→ BEREITGESTELLTER TEXT:
##############################

Sourcing: Vertragsende in Sicht – Alternativen und Chancen
Auslaufende Verträge bieten – als Alternative zur ressourcenintensiven kompletten Neuausschreibung - die Chance von Neuverhandlungen mit dem bestehenden Service Provider. Im Prinzip eröffnen sich drei Handlungsoptionen. Ergebnis aller drei Varianten sollte immer ein modernes, zukunftsorientiertes Vertragswerk, sowie marktkonforme Preise sein.
Nicht selten werden die handelnden Akteure vom drohenden Ende eines laufenden Outsourcings-Vertrags „überrascht“. Gefühlt ist man schon „ewig“ beim derzeitigen Dienstleister, die genauen Vertragsdetails sind in der Schublade verschwunden und schlimmstenfalls existiert keine Datenbasis, die rechtzeitig eine Erinnerung an Einkauf und Fachabteilung schickt.
In einigen Fällen erinnert der Dienstleister von sich aus daran, dass bald die Vertragsgrundlage verwirkt ist. Wenn er im gleichen Atemzug erwähnt, dass es überhaupt kein Problem wäre, die Vertragslaufzeit auf Basis der derzeitigen Konditionen zu verlängern, dann sollte zumindest der Einkauf aufhorchen, denn solche Angebote lassen in manchen Fällen darauf schließen, dass ein guter Einkäufer hier sicherlich mit etwas Verhandlungsgeschick bessere Konditionen für sein Unternehmen aushandeln kann.
Nachfolgend soll ein Blick auf mögliche Handlungsoptionen geworfen werden, wie es weitergehen kann, ohne allzu disruptiv mit den betroffenen Services umzugehen. Aristoteles hält hierfür den handelnden Personen einen Leitstrahl vom Leuchtturm bereit: »Wir können den Wind nicht ändern, aber die Segel anders setzen«.

##############################

→ AUFGABEN:
1) Stimmen die folgenden Aussagen mit dem Text zum Vertragsende beim Sourcing überein? Antworte jeweils mit Ja oder Nein und zitiere die entscheidenden Worte wörtlich.
(a) Laut Text gibt es im Prinzip drei Handlungsoptionen.
(b) Der Dienstleister erinnert nie von sich aus an das Vertragsende.
(c) Das Zitat über Wind und Segel wird Sokrates zugeschrieben.
2) Gib aus dem Text zum Vertragsende beim Sourcing den Abschnitt von „Nicht selten werden“ bis „und Fachabteilung schickt.“ unverändert aus.

→ BEREITGESTELLTE DATEN:

##############################

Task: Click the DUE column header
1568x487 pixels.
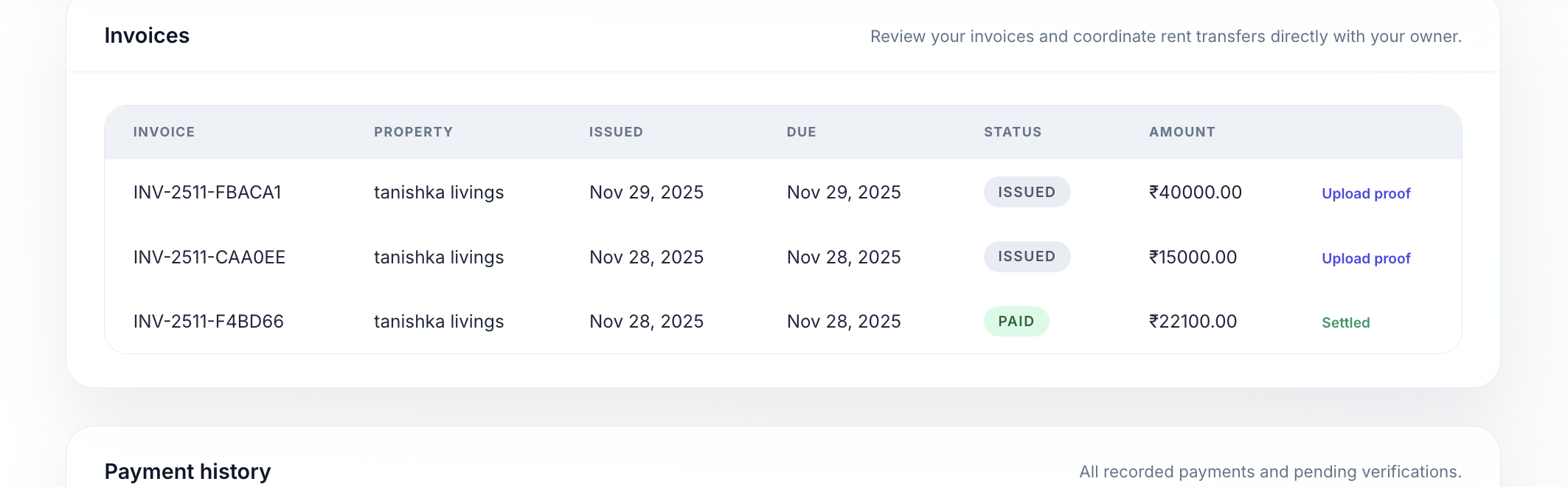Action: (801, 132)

##############################

→ LÖSUNGEN:
1)
(a) Ja: „Im Prinzip eröffnen sich drei Handlungsoptionen.“
(b) Nein: „In einigen Fällen erinnert der Dienstleister von sich aus daran, dass bald die Vertragsgrundlage verwirkt ist.“
(c) Nein: „Aristoteles hält hierfür den handelnden Personen einen Leitstrahl vom Leuchtturm bereit“

2)
Nicht selten werden die handelnden Akteure vom drohenden Ende eines laufenden Outsourcings-Vertrags „überrascht“. Gefühlt ist man schon „ewig“ beim derzeitigen Dienstleister, die genauen Vertragsdetails sind in der Schublade verschwunden und schlimmstenfalls existiert keine Datenbasis, die rechtzeitig eine Erinnerung an Einkauf und Fachabteilung schickt.